* begin Supplied data *

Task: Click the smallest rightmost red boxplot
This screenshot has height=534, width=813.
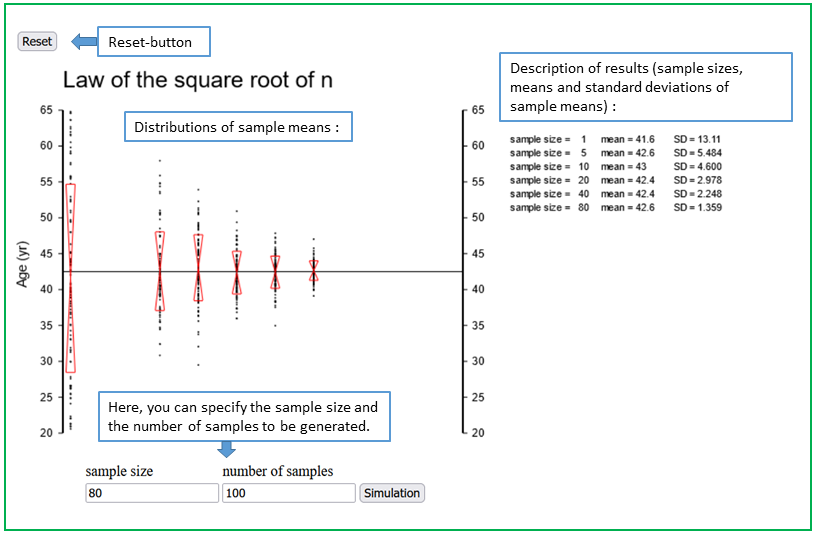Action: pyautogui.click(x=313, y=271)
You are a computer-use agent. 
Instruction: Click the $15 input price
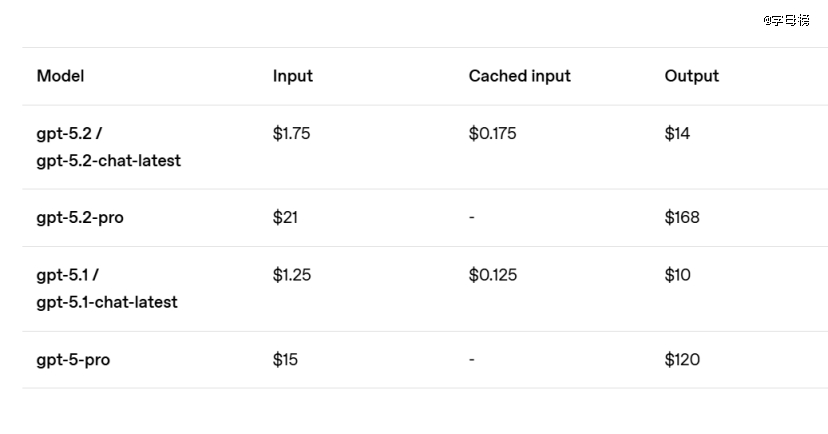(x=285, y=359)
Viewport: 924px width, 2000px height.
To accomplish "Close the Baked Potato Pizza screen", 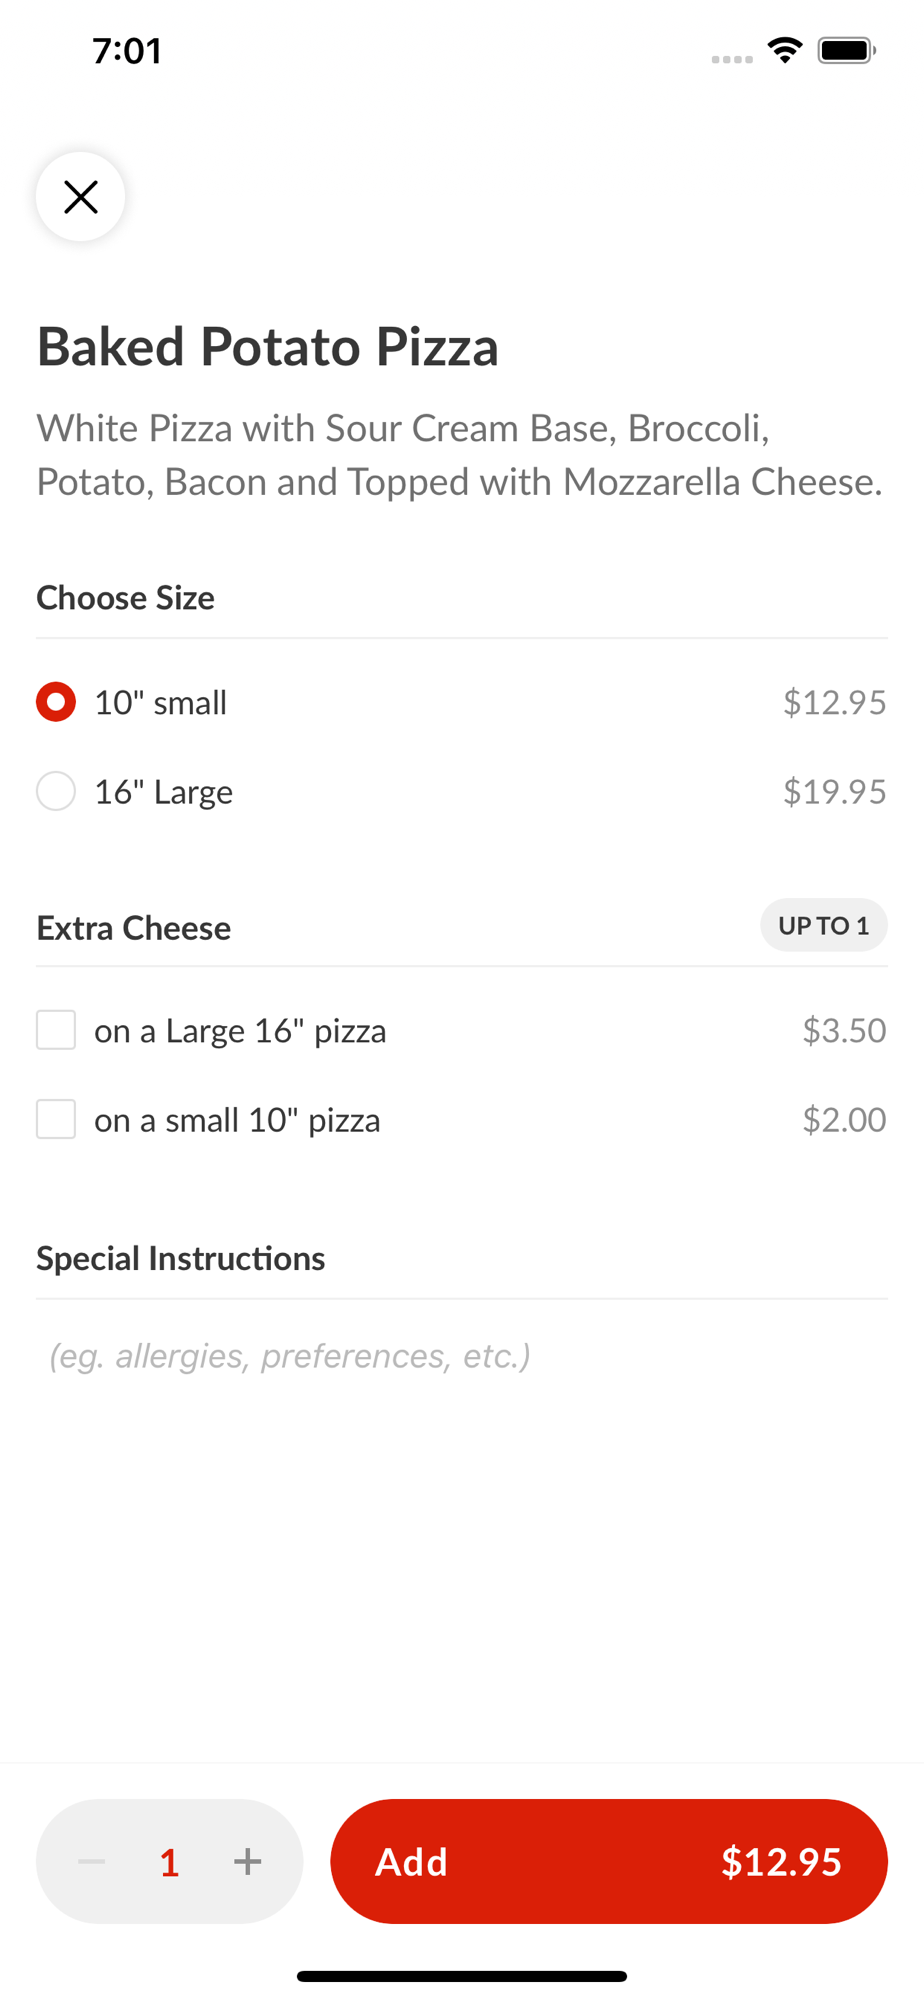I will pos(81,197).
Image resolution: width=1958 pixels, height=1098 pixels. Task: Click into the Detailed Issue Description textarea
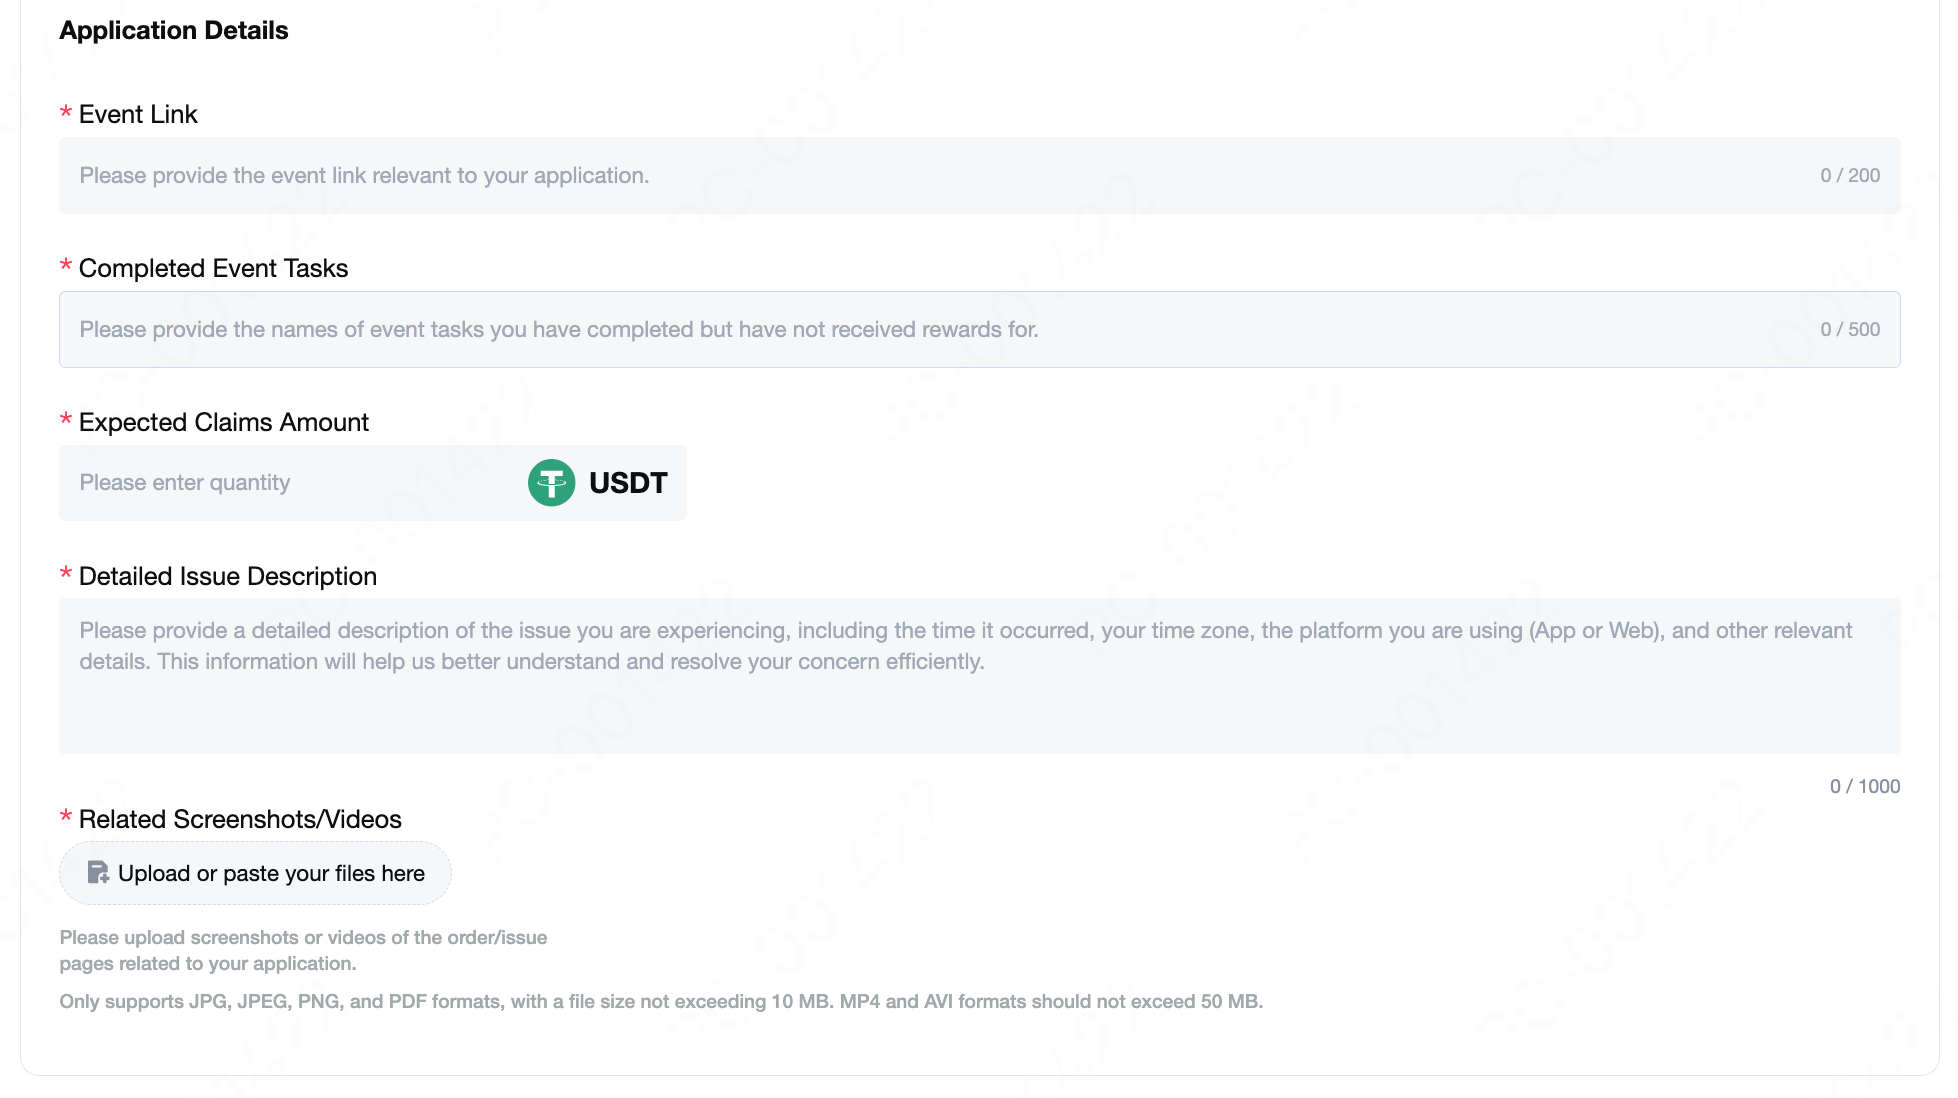(x=979, y=675)
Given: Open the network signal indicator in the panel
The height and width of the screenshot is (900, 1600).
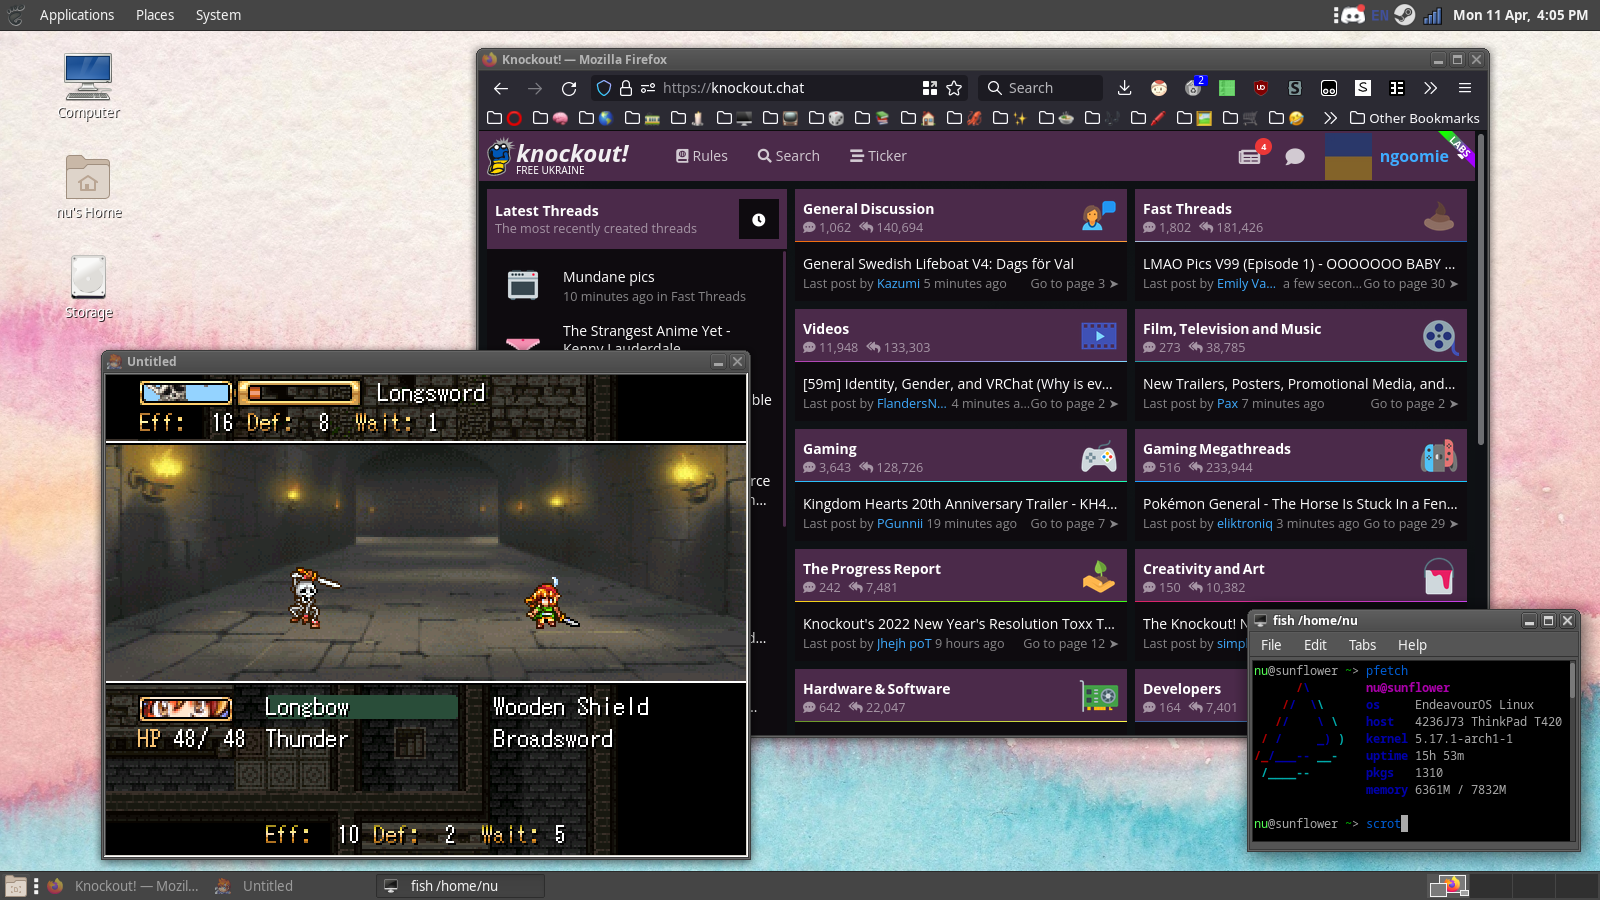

* end Supplied data *

**Goal of the exercise:** Return each line of the items above that contains the string "screenshot". Case counts.

**Exercise response:**
This screenshot has height=534, width=813.
The height and width of the screenshot is (900, 1600).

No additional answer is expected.